Я растерялась. Что? Но я, кажется, уже все сказала. Неужели этот Шаретт так глуп, что не понимает моей просьбы? Или не желает понимать?

– Ну и что?

– Ну, я же не могу сама, без сил, без средств, преодолеть линию фронта, ту территорию, где идут бои. Это почти невозможно. А мне непременно нужно быть у отца.

Я уже и не заикалась о Бретани, о Сент-Элуа. Если Шаретт так реагирует на Иль-и-Вилэн, то о более дальних краях и говорить не стоит.

– Мой отец, он сражается за то же, что и вы. За Бога и короля. Он будет вам очень благодарен, если вы поможете мне соединиться с ним. Ведь я его единственная дочь. И я полагала, что вожди повстанцев должны помогать друг другу.

– Почему?

– Почему? – переспросила я удивленно.

– Да. – Шаретт казался очень спокойным, но левое веко у него конвульсивно дергалось. – Почему ты так полагала?

Я совсем утратила нить разговора. Он что – болван?

– Признаться, господин граф, я не знаю, что вам ответить. Взаимопомощь обычно считается благородным делом. И если только вы дворянин, то вас положение обязывает.

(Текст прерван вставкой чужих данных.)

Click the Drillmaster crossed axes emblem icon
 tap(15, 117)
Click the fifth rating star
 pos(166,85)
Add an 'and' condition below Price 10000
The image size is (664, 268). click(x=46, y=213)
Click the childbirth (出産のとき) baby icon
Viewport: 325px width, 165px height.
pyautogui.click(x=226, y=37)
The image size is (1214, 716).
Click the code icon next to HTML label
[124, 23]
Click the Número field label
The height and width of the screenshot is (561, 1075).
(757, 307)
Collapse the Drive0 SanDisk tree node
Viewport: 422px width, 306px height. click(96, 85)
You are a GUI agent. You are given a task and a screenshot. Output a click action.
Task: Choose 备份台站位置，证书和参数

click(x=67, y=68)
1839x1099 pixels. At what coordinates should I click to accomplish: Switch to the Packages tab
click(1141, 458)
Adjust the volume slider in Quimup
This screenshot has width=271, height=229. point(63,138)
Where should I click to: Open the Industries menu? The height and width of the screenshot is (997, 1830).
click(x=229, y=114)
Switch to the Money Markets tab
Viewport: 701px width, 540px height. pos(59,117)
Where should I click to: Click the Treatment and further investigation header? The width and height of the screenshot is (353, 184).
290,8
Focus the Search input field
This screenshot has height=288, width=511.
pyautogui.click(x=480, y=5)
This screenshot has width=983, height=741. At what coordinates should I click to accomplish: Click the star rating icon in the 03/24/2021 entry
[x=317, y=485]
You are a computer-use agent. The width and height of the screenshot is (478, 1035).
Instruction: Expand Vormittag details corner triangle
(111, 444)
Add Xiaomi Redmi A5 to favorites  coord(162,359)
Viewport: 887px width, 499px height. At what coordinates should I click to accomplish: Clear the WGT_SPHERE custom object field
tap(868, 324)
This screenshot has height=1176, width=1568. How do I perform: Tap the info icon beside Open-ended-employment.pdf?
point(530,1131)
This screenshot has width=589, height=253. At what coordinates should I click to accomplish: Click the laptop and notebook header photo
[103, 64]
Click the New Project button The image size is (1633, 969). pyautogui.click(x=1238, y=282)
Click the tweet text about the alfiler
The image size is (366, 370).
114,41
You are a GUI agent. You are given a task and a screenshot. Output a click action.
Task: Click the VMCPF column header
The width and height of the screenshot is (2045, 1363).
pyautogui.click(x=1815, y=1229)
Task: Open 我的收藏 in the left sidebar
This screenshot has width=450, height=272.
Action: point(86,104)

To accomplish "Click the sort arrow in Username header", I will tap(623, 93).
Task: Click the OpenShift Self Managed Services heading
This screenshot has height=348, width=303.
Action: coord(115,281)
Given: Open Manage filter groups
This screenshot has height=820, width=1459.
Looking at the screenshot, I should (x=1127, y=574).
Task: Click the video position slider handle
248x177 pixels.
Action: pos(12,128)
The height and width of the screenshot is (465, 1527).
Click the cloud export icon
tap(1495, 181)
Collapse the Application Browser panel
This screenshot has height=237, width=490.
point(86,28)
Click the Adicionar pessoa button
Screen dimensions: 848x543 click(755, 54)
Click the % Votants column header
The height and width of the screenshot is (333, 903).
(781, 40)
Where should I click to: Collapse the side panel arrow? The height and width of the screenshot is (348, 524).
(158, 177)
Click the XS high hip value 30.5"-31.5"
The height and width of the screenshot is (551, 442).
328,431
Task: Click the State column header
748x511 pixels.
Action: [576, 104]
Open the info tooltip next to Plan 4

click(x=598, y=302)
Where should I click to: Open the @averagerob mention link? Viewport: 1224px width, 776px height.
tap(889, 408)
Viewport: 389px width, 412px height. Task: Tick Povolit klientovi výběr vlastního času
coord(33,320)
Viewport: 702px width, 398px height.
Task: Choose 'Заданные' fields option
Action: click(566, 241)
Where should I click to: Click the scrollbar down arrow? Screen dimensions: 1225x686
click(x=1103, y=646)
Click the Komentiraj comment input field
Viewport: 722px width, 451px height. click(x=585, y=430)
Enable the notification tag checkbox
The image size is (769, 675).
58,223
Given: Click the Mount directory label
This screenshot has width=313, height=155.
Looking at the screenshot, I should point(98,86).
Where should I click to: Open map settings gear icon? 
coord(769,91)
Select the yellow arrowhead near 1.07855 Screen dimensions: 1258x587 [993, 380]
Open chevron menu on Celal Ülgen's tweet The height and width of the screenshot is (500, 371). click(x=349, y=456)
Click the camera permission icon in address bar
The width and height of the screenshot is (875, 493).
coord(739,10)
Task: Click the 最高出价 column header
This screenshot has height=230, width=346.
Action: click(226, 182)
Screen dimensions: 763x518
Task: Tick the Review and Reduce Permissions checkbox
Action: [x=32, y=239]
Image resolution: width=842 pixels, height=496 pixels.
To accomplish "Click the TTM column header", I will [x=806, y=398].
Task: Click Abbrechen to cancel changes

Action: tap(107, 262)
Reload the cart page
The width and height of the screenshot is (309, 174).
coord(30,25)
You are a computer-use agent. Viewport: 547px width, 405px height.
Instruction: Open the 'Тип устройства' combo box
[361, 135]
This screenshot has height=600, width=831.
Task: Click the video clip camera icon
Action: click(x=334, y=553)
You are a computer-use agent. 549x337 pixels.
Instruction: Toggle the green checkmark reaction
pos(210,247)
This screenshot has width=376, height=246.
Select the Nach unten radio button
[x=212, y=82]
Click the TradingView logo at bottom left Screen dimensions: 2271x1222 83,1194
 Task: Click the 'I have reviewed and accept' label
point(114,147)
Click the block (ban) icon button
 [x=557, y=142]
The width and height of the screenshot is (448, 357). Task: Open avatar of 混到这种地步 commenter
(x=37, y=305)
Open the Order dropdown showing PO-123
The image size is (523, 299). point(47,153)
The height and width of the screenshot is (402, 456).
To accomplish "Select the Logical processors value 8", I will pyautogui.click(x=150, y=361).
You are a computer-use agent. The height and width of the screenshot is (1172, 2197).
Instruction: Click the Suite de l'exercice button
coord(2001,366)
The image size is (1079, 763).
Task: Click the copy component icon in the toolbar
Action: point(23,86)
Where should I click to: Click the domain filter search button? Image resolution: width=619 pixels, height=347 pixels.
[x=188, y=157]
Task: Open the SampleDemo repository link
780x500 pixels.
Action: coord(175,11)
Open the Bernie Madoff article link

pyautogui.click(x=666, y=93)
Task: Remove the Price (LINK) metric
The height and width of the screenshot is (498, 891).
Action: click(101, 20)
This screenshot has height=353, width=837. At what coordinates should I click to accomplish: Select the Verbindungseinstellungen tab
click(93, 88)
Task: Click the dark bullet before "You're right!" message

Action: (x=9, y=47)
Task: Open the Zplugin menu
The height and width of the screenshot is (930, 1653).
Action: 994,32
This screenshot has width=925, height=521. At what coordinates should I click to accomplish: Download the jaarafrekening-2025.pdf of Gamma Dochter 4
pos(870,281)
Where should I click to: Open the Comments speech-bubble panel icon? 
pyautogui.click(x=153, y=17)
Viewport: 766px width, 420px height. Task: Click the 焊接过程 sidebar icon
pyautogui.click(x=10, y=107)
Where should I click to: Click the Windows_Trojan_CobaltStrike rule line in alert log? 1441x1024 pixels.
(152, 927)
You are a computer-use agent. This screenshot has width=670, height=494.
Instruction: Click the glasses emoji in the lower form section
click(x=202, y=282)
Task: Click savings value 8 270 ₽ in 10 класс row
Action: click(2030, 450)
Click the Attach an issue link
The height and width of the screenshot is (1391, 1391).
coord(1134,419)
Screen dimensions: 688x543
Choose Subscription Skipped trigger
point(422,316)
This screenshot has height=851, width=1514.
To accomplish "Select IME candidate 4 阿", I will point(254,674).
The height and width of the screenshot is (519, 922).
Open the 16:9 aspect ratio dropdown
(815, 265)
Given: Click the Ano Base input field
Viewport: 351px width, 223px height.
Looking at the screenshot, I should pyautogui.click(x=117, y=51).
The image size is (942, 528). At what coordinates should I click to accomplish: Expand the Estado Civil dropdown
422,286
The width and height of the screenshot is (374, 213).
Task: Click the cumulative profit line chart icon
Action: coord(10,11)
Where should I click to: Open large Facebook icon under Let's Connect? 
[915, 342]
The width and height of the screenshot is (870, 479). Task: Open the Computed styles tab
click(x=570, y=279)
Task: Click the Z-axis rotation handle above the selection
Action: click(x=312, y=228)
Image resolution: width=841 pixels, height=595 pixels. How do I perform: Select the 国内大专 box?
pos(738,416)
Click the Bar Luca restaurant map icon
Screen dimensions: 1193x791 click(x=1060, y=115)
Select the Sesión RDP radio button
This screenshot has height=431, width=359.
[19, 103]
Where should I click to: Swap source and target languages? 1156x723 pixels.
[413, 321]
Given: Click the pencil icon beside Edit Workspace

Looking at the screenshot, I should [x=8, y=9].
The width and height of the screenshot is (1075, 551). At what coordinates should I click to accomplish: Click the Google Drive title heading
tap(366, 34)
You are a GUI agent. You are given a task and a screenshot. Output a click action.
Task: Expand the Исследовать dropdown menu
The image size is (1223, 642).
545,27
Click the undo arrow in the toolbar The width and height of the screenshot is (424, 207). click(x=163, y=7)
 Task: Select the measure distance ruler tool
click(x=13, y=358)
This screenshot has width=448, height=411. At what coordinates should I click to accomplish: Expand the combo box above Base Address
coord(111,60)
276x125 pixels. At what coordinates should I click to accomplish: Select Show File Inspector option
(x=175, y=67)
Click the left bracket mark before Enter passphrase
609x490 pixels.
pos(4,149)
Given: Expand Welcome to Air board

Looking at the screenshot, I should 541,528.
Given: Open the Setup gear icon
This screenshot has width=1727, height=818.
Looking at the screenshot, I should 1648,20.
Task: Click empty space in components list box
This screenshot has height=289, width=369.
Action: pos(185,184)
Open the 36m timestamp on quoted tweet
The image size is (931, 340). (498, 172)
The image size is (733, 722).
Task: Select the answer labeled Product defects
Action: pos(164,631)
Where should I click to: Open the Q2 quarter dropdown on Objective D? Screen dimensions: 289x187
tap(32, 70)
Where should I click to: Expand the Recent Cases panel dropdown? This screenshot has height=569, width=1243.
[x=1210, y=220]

Я считала вас способным на благородные поступки.

– Ты ошибалась.

Кровь прилила мне к лицу. Этот безапелляционный тон, это «ты», это странное поведение выводило меня из себя. Мьетта говорила мне, что Шаретт – свинья. Но не до такой же степени…

– Почему вы, собственно, говорите мне «ты», господин де Шаретт? Возможно, я и ошиблась, но это никак не объясняет.

– Объясняет, – прервал он меня.

– Я всем женщинам говорю «ты». На земле нет такой женщины, которая удостоилась бы от меня «вы». Даже королева.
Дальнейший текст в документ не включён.